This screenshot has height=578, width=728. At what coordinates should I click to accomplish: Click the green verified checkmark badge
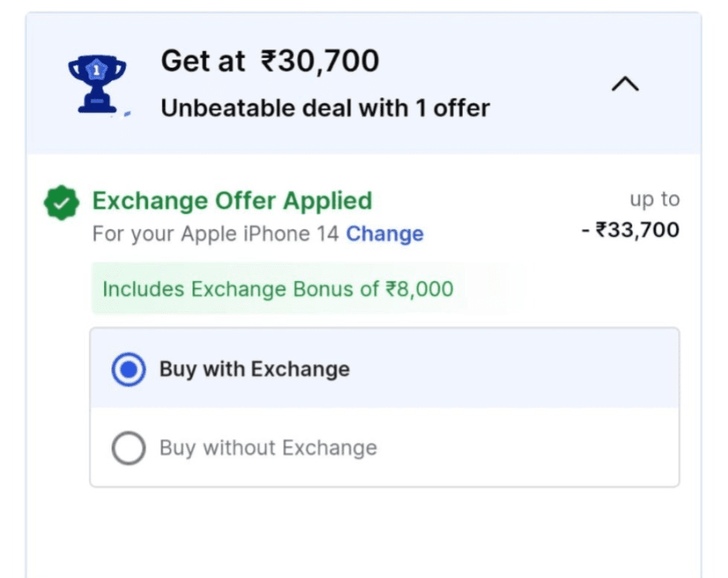[61, 203]
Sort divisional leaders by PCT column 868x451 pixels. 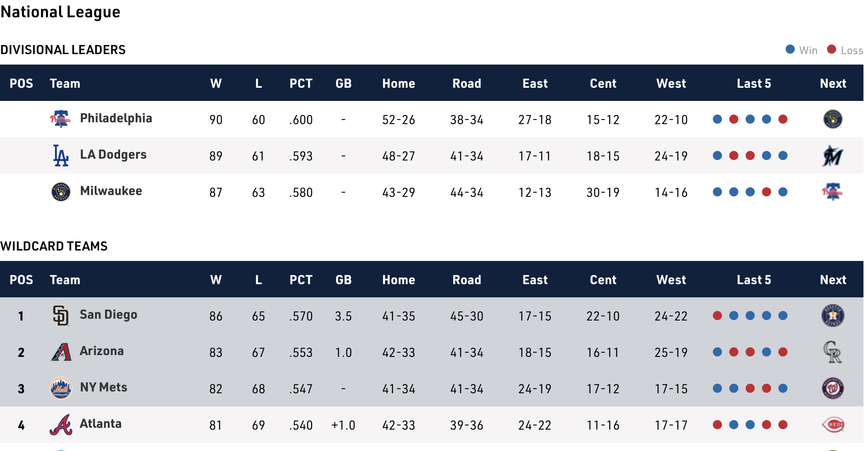(x=301, y=83)
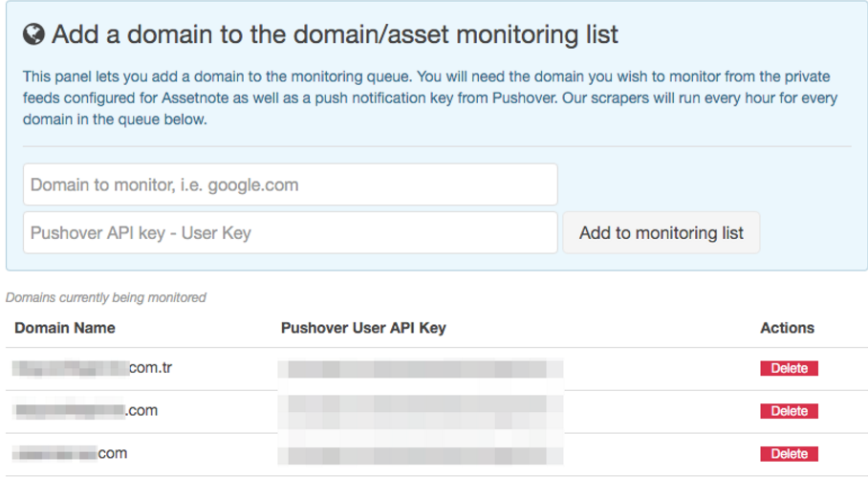Select the domain name ending in .com.tr
Viewport: 868px width, 477px height.
pyautogui.click(x=94, y=368)
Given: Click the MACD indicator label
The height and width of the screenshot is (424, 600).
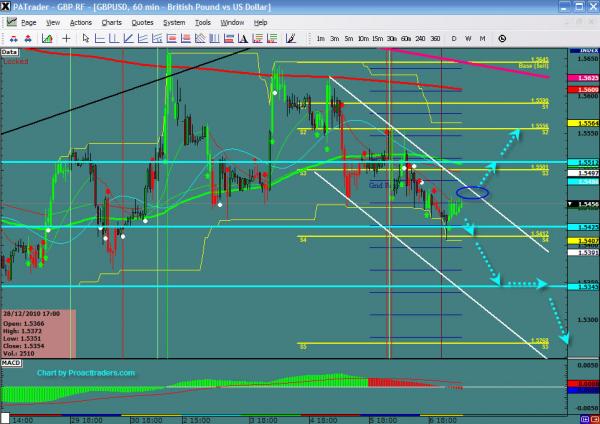Looking at the screenshot, I should pyautogui.click(x=11, y=349).
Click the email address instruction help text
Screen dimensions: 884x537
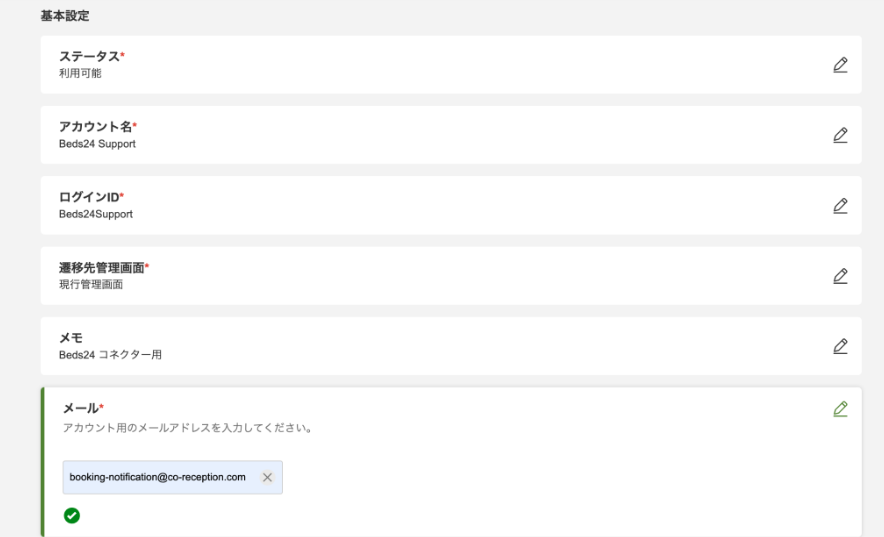tap(188, 428)
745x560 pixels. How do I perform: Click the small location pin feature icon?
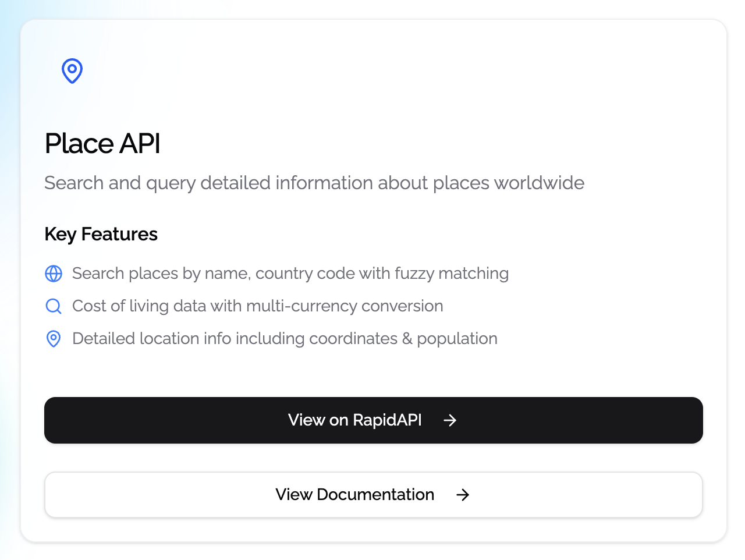click(x=54, y=339)
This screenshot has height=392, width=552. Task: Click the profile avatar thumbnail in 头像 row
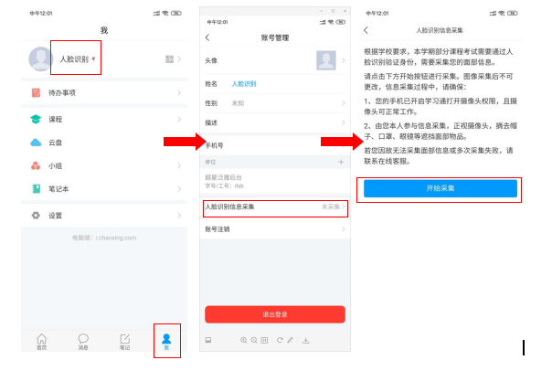coord(325,60)
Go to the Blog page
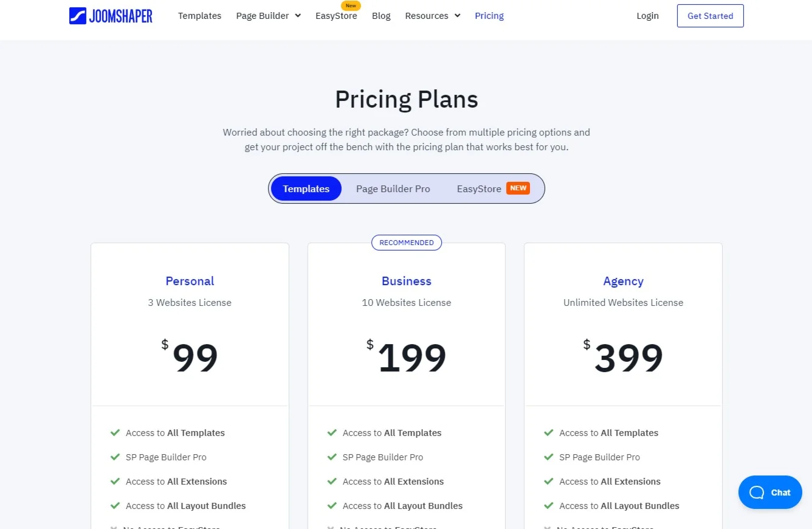Screen dimensions: 812x529 click(381, 16)
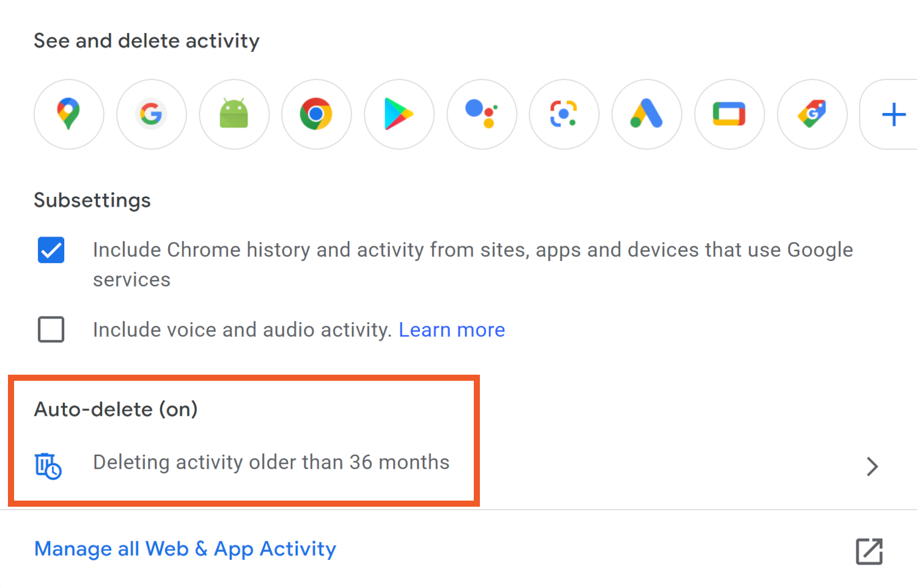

***

REQUIREMENT
For this exercise, set down exactly the lines that run from the line holding "This screenshot has height=392, width=552." to the last line of the records above; include both end lines and omit pictures.

RESULT FOR THIS TASK
This screenshot has height=392, width=552. Task: Click the profile avatar thumbnail in 头像 row
coord(325,60)
Go to the Blog page
Screen dimensions: 812x529 click(381, 16)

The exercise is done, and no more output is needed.